BEN: I’m telling you, they were all bad. Honestly. Truman, Eisenhower, both bad. Kennedy? Devious, totally unfaithful. All he had was a smile. “Ask not,” my ass, he was no good. Kennedy, then Johnson, Johnson was no good. Nixon, no good. Bad. Lousy. Ford? No good. Carter? Meant well, no good. Reagan: terrible. Bush Senior, worse. Very bad. Horrible. Mired us in military debt. Filled the government with intelligence agents. Disgusting, disgusting, loathsome, horrible. And a whiner, too. Godawful man. Who else? Ah, then we had Clinton. What’s the first thing he does when he gets into office? He sends planes into Iraq, some “sorties,” just to show he’s no slacker.
JAY: Kills people.
BEN: Lost me right there. Later on he and Wesley Clark bomb Belgrade. They bomb the TV station!
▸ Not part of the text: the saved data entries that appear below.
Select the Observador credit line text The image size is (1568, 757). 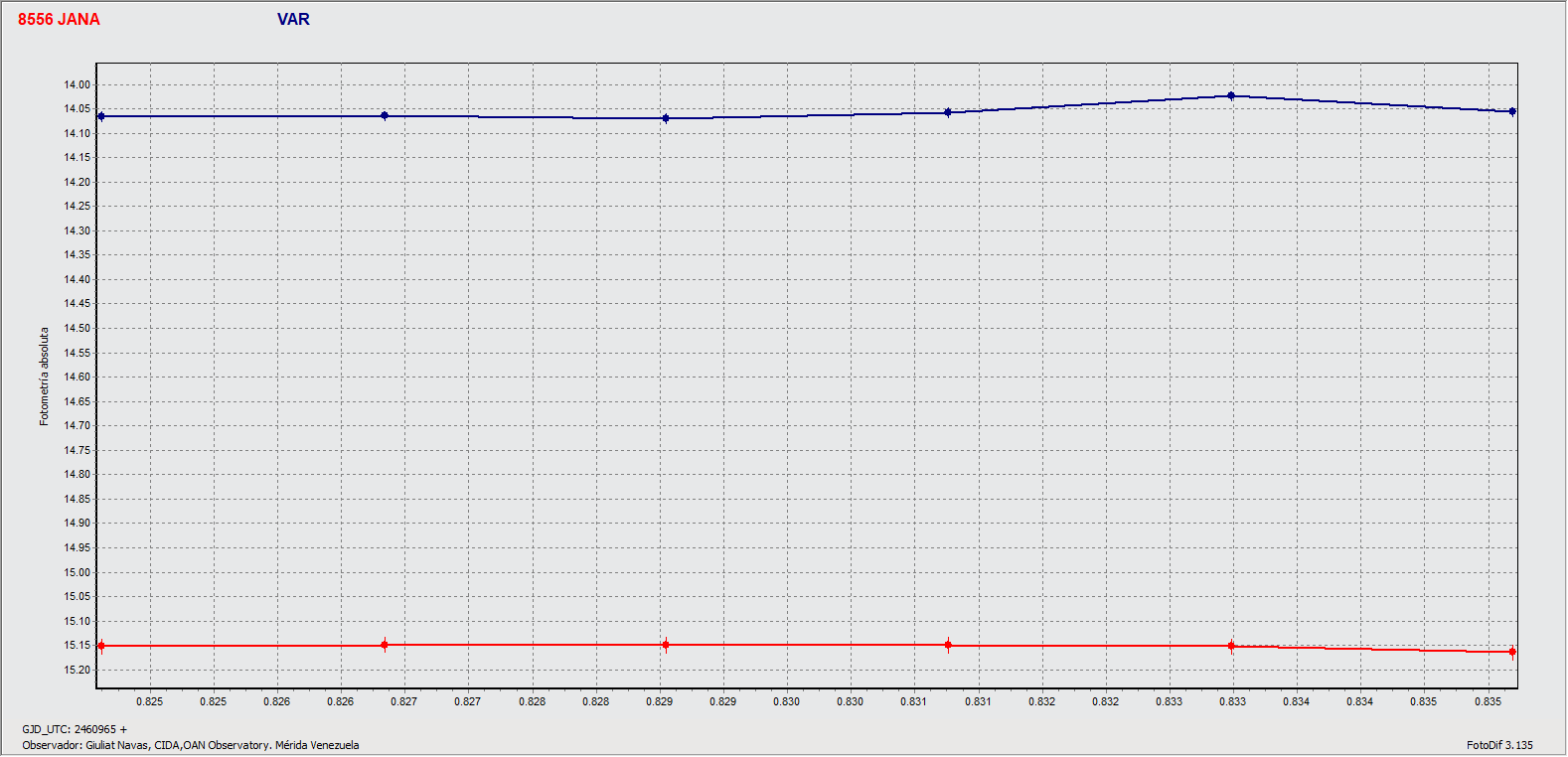[191, 745]
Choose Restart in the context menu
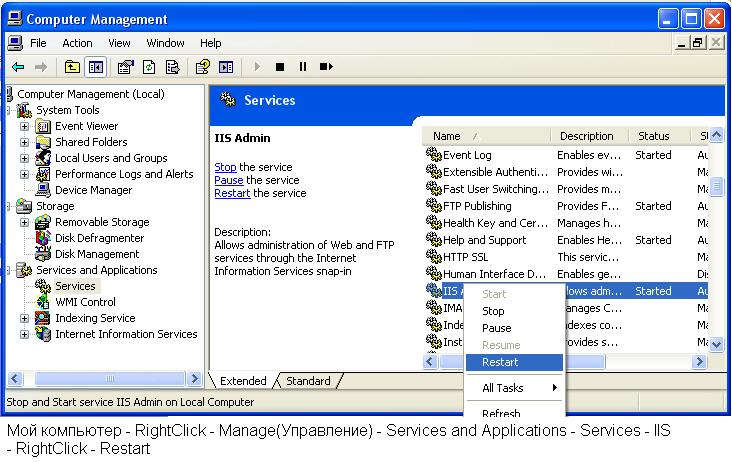This screenshot has height=462, width=732. pos(500,362)
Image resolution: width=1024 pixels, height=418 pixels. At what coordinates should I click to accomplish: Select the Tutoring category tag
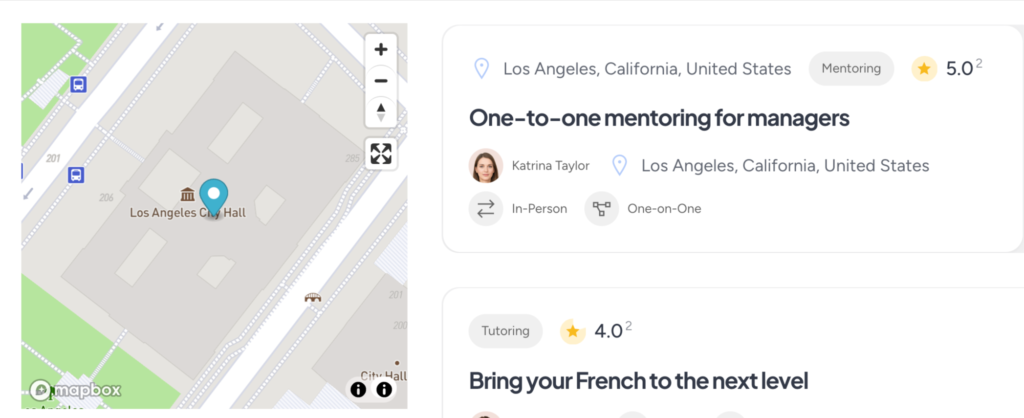click(505, 331)
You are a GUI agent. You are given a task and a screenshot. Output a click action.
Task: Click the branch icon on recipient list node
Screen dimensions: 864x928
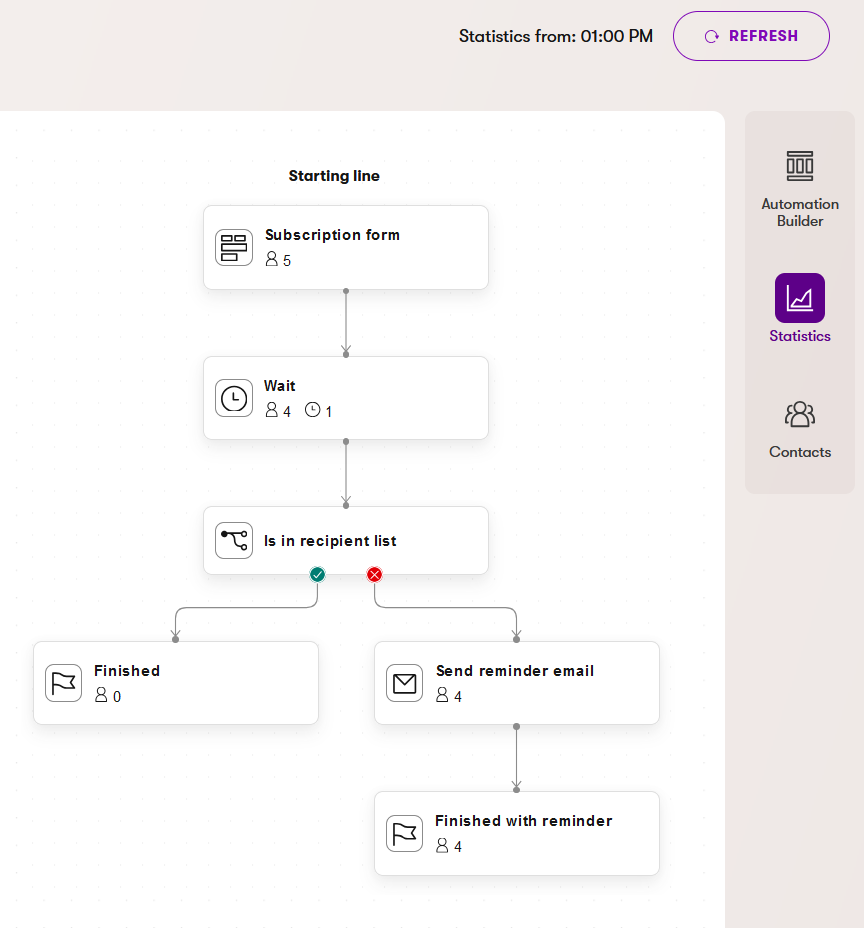pos(234,541)
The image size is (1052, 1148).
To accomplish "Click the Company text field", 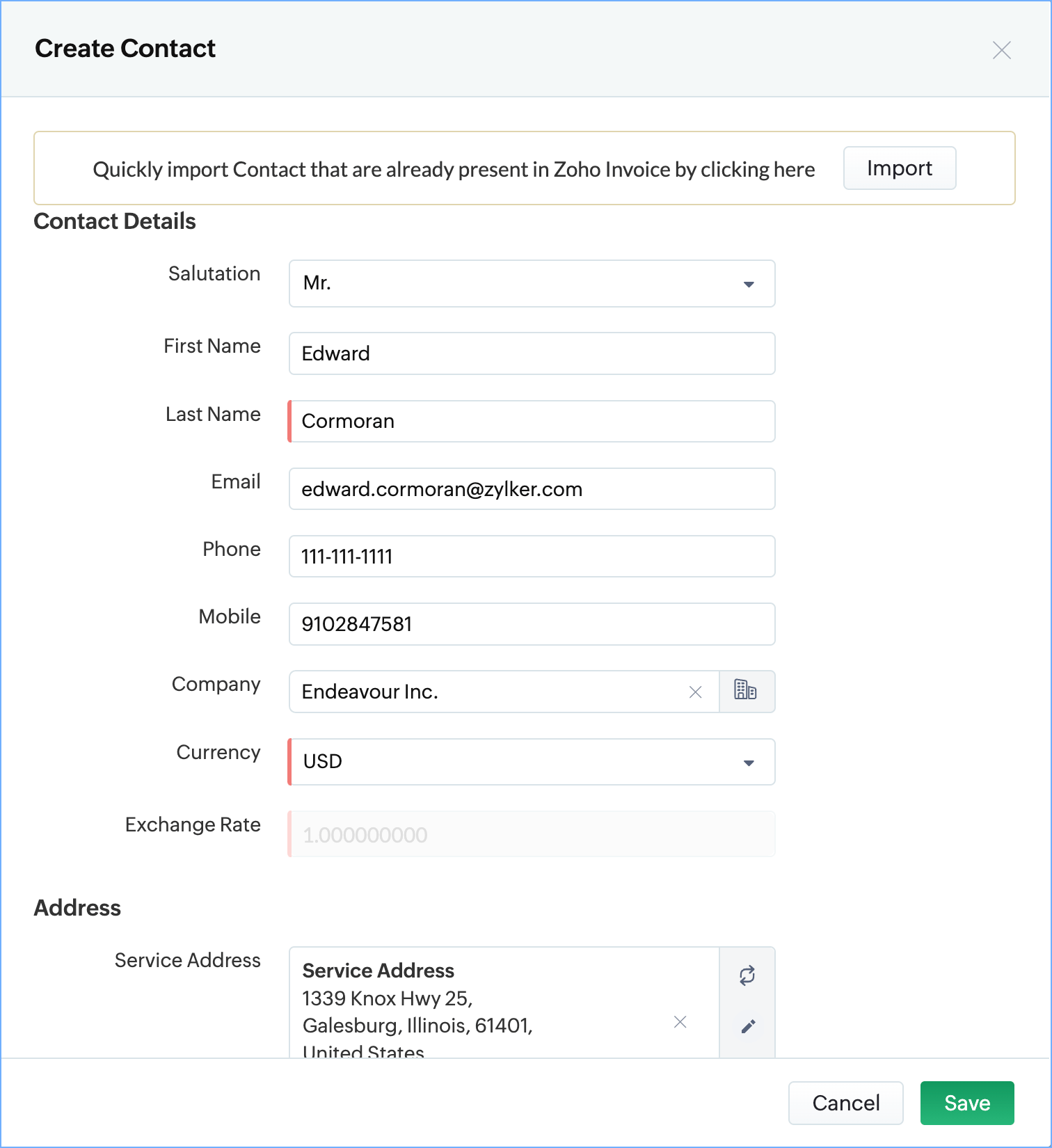I will tap(487, 692).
JAY: And kill more people.
BEN: Clinton, bad. And now we have George W. Bush. Really bad. Hellacious. Stole the election, etcetera. So you’re going to single out this one guy? Of all these people, one of them was killed in office. You’re going to make it that two of these mediocrities were killed in office?
JAY: Yes.
BEN: Well, I’m sorry. We are so close to financial collapse in this country. We’re just on the edge. We’re hollow. The termites have been munching for decades. Then you come along and cause a crisis.
JAY: Exactly!
BEN: Great, now we’ve got true panic. Asian countries don’t want our debt. We have no cash, no credit, nothing to sell except weapons. We’re a bankrupt, bankrupt country. Our consumer industries are prescription drugs and corn sweetener. What’s going to happen when all that comes out? If it comes out gradually, maybe the world can adjust. Maybe there won’t be looting. Holland was a world power once. Maybe we’ll end up humble, like the Dutch are, and regroup. If it comes out suddenly, though, maybe there will be a collapse. Who suffers then? The poor suffer. Maybe we end up with several regional territories run by Samoan strongmen. Who knows? I don’t know. It’s all going to come out eventually no matter what happens to any president, but I sure think it’ll be a lot better all around if it comes out at a trickle.